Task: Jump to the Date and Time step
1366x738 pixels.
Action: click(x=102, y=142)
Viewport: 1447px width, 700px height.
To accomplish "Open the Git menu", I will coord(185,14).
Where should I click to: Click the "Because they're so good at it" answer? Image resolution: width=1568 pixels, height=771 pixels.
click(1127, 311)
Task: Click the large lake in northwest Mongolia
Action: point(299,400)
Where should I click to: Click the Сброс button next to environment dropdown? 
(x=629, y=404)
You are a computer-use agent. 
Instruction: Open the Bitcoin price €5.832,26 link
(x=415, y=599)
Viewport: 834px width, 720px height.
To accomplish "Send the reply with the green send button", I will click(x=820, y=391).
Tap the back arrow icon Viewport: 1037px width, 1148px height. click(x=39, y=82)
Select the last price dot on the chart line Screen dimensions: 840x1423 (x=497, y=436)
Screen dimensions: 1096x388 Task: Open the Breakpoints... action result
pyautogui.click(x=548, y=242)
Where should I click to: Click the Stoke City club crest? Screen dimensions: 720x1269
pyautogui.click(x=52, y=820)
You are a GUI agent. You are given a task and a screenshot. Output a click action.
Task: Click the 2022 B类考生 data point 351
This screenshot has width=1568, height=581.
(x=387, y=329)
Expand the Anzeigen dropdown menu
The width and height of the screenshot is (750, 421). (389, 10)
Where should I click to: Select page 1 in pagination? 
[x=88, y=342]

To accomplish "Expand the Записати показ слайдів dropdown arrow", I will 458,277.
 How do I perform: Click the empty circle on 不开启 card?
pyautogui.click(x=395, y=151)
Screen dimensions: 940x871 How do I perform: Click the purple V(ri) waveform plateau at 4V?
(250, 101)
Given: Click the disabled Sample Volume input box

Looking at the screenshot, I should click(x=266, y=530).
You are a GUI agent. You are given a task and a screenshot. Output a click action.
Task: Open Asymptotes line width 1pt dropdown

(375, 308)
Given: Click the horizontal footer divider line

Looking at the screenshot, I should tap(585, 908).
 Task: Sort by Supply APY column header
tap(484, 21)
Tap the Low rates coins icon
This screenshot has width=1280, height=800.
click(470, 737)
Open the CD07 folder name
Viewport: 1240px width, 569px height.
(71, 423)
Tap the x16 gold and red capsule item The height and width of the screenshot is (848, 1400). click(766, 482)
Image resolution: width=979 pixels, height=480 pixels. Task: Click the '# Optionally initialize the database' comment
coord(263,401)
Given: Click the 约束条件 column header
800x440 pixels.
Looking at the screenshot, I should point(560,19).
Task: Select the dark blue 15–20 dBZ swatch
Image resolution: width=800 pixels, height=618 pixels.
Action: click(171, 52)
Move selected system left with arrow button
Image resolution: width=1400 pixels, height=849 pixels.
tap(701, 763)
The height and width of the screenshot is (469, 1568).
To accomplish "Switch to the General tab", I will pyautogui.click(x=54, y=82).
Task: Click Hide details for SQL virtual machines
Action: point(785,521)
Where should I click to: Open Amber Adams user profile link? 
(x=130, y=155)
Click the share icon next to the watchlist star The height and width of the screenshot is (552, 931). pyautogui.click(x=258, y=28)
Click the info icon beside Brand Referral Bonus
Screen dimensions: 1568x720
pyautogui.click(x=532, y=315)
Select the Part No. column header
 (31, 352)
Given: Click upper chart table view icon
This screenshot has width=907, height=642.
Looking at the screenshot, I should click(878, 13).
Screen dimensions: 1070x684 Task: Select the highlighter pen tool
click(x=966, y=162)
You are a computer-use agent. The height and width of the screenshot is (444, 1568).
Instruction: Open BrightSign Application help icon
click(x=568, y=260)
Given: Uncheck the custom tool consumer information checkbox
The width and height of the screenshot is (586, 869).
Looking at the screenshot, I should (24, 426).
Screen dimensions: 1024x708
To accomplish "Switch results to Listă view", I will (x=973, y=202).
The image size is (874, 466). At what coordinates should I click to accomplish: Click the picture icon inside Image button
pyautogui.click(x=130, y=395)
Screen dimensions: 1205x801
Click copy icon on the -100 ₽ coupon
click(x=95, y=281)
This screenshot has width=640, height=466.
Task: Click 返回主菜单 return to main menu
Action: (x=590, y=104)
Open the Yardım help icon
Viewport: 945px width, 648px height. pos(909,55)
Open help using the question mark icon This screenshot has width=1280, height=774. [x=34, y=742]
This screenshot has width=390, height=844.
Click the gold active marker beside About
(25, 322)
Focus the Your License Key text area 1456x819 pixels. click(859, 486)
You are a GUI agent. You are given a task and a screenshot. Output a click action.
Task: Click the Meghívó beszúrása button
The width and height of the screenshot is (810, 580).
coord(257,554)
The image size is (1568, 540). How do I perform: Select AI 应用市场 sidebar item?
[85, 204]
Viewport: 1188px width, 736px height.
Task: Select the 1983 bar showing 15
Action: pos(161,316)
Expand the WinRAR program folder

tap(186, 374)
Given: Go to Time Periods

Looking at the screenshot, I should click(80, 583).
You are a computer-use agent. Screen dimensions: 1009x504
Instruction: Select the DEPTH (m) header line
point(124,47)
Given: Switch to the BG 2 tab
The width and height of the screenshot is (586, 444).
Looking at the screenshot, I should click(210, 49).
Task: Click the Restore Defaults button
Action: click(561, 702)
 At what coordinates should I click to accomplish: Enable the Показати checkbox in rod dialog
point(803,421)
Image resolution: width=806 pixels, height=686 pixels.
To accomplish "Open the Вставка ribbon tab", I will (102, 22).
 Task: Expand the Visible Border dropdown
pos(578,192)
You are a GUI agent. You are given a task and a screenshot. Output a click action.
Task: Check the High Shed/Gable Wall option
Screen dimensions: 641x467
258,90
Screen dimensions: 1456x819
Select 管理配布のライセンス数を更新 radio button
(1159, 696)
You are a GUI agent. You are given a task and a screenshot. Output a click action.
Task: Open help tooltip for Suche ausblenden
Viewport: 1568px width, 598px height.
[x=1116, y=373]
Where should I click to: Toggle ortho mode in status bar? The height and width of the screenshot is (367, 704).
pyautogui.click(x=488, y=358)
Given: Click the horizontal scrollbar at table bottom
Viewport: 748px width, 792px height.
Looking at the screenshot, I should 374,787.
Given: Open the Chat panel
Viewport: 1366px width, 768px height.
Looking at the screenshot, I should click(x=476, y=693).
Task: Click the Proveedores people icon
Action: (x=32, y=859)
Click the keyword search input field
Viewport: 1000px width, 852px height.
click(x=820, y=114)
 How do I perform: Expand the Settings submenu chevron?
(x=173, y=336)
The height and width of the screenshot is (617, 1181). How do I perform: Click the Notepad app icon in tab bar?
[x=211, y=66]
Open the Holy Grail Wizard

########################################

### [Task item]
From the listing above, copy every line that holds the string "chart".

### [Problem solution]
Select the last price dot on the chart line Screen dimensions: 840x1423 (x=497, y=436)
Given: Click upper chart table view icon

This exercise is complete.